In this article, we will go over a project on image recognition using Go. We will also create a Telegram bot, through which we can send images for recognition.
The first thing we need is an already trained model. Yes, in this article we will not train our model. For this exercise, let's take a ready-made module from the docker image of ctava/tfcgo.
To launch our project, we will need 4 terminals at the same time.
In the first case, we will launch an image recognition server. In the second case, we will launch the bot. In the third case, we will launch a public tunnel for sending our bot "out". In the fourth - we will execute the command to register our bot.
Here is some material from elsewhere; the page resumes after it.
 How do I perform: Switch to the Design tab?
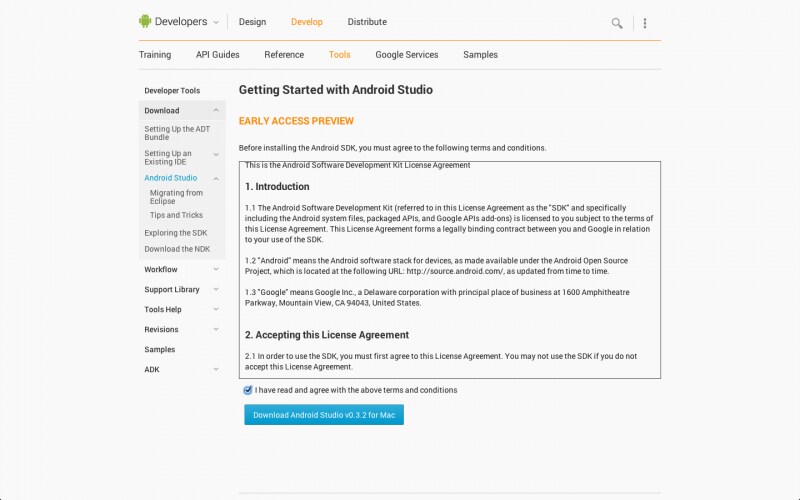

To start the recognition server, create a Dockerfile:
FROM ctava/tfcgo
RUN mkdir -p /model && \
curl -o /model/inception5h.zip -s "http://download.tensorflow.org/models/inception5h.zip" && \
unzip /model/inception5h.zip -d /model
WORKDIR /go/src/imgrecognize
COPY src/ .
RUN go build
ENTRYPOINT [ "/go/src/imgrecognize/imgrecognize" ]
EXPOSE 8080
This way we will run our server in the image. Inside this image, we will have our server: src/imgrecognize. In addition, we will unpack the model in the directory: /model.
For the server, the first thing we need is to set the value of the constant
os.Setenv("TF_CPP_MIN_LOG_LEVEL", "2")
This is necessary so as not to get an error:
I tensorflow/core/platform/cpu_feature_guard.cc:140] Your CPU supports instructions that this TensorFlow binary was not compiled to use: SSE4.1 SSE4.2 AVX AVX2 FMA
unable to make a tensor from image: Expected image (JPEG, PNG, or GIF), got empty file
Here, we will not optimize our server, but simply run it through "ListenAndServe". On port 8080. Before starting the server, we will load our model (loadModel) and get our graph (modelGraph) and labels (labels). From the graph, which is stored in a file in the protobuf format "/model/tensorflow_inception_graph. pb".
func loadModel() (*tensorflow.Graph, []string, error) {
// Load inception model
model, err := ioutil.ReadFile(graphFile)
if err != nil {
return nil, nil, err
}
graph := tensorflow.NewGraph()
if err := graph.Import(model, ""); err != nil {
return nil, nil, err
}
// Load labels
labelsFile, err := os.Open(labelsFile)
if err != nil {
return nil, nil, err
}
defer labelsFile.Close()
scanner := bufio.NewScanner(labelsFile)
var labels []string
for scanner.Scan() {
labels = append(labels, scanner.Text())
}
return graph, labels, scanner.Err()
}
Actually, in "modelGraph" we keep the "structure" of our model and the key tools for working with it. And "labels" contains a "dictionary" for working with our model.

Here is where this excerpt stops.